The Pound tends to advance against the Euro and Dollar in such environments, allowing it to shake off the weakness that followed last Friday's surprisingly soft retail sales data release and extend its 2024 rally.
"The pound is a unique currency that tends to do especially well in an environment of moderating rate volatility and buoyant equity prices," says Kamakshya Trivedi, a strategist at Goldman Sachs.
The S&P 500 reached a new all-time high of 4868 on Monday, while the Pound to Dollar exchange rate extended its rally to 1.2744 by the time of writing on Tuesday.
"It looked more like investors were buying into the rally as they realised they had been missing out on the strong rally lately as growth and inflation outlooks have improved more than expected," says Magnus Poulsen, an analyst at Danske Bank.
The Pound to Euro exchange rate has risen to 1.1683 where it meets medium-term resistance (it has been unable to close above 1.1680 since December 2023).
Above: Pound-Euro at daily intervals. Track GBP with your own custom rate alerts. Set Up Here.
Recent gains mean the Pound has reclaimed the title of best-performing G10 currency of 2024 amidst supportive global equity markets and a recalibration in market expectations for the amount of interest rate cuts likely from the Bank of England in 2024.
Heading into the new year, markets had anticipated a cut as early as March, but a push-back in Federal Reserve rate expectations and robust UK data means markets are now fully priced for a June hike.
This was reinforced by last week's above-consensus inflation print that revealed year-on-year CPI inflation had returned to 4.0%.
Christopher Wong, an analyst at OCBC Bank, says he sees room for the Pound to recover on a combination of mild positives:
- UK demand growth is proving resilient (owing to strong labour market, falling energy prices)
- consumer confidence rebounding
- labour market remaining tight alongside higher real wages
- higher participation
- Bank of England potentially keeping rates elevated for awhile longer (yield allure)

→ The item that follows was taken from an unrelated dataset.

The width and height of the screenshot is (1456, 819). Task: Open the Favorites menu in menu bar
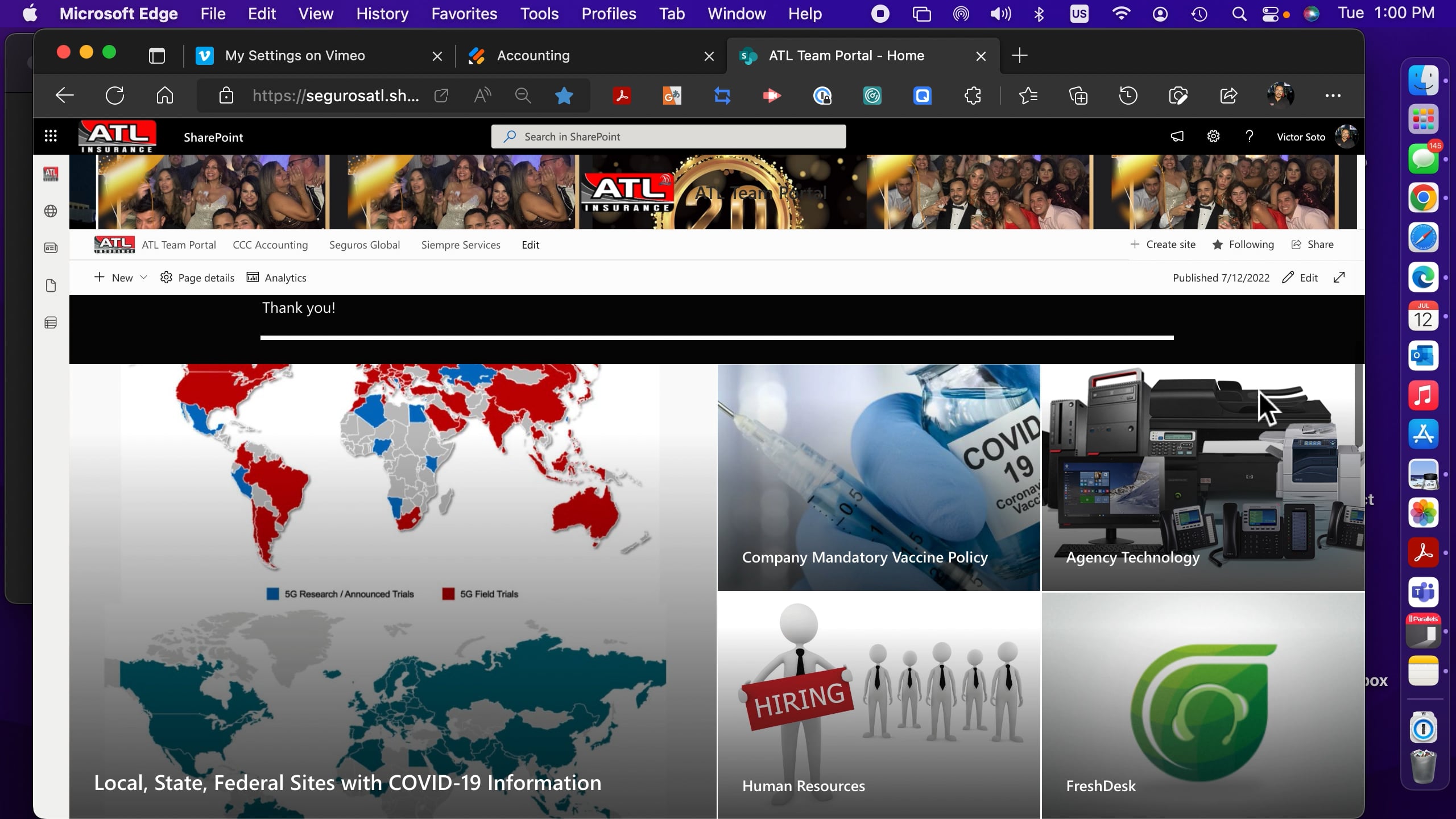(x=464, y=14)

- while better finances allow for some degree of stimulus ahead of elections
Above: GBP has advanced against all G10 peers in 2024.
Wong says the Bank of England may have room to keep rates high for a little longer than the Fed and ECB.
"We still hold to a mild upward trajectory for GBP as BoE is likely to keep rates restrictive for a little longer as inflationary pressures remain, and potential BoE-Fed policy divergence may be supportive of GBP," says Wong.
A risk to the outlook is an earlier-than-expected BoE "pivot" whereby the Bank signals it will soon cut interest rates.
Another risk is the global equity market backdrop deteriorating, which would see some of the Pound's recent 'risk on' gains reversed.
As Wall Street’s S&P 500 reached its first record close in over two years on Friday, the CEO of one of the world’s largest independent financial advisory and asset management organisations is issuing fresh warnings to investors.
"With the S&P 500 topping 4,800 for the first time in its 66-year history, it’s all-too-easy for investors to become overly confident and complacent," says Nigel Green, CEO of deVere Group.
"Markets are getting ahead of themselves. Much of the frenzy is being driven by hype that the Federal Reserve is about to start cutting rates after the most aggressive tightening agenda in generations," he adds.
Green warns that although inflation is certainly down from the multi-decade highs, it remains sticky.
"Is there really enough evidence for the Fed to pivot? The jury’s out."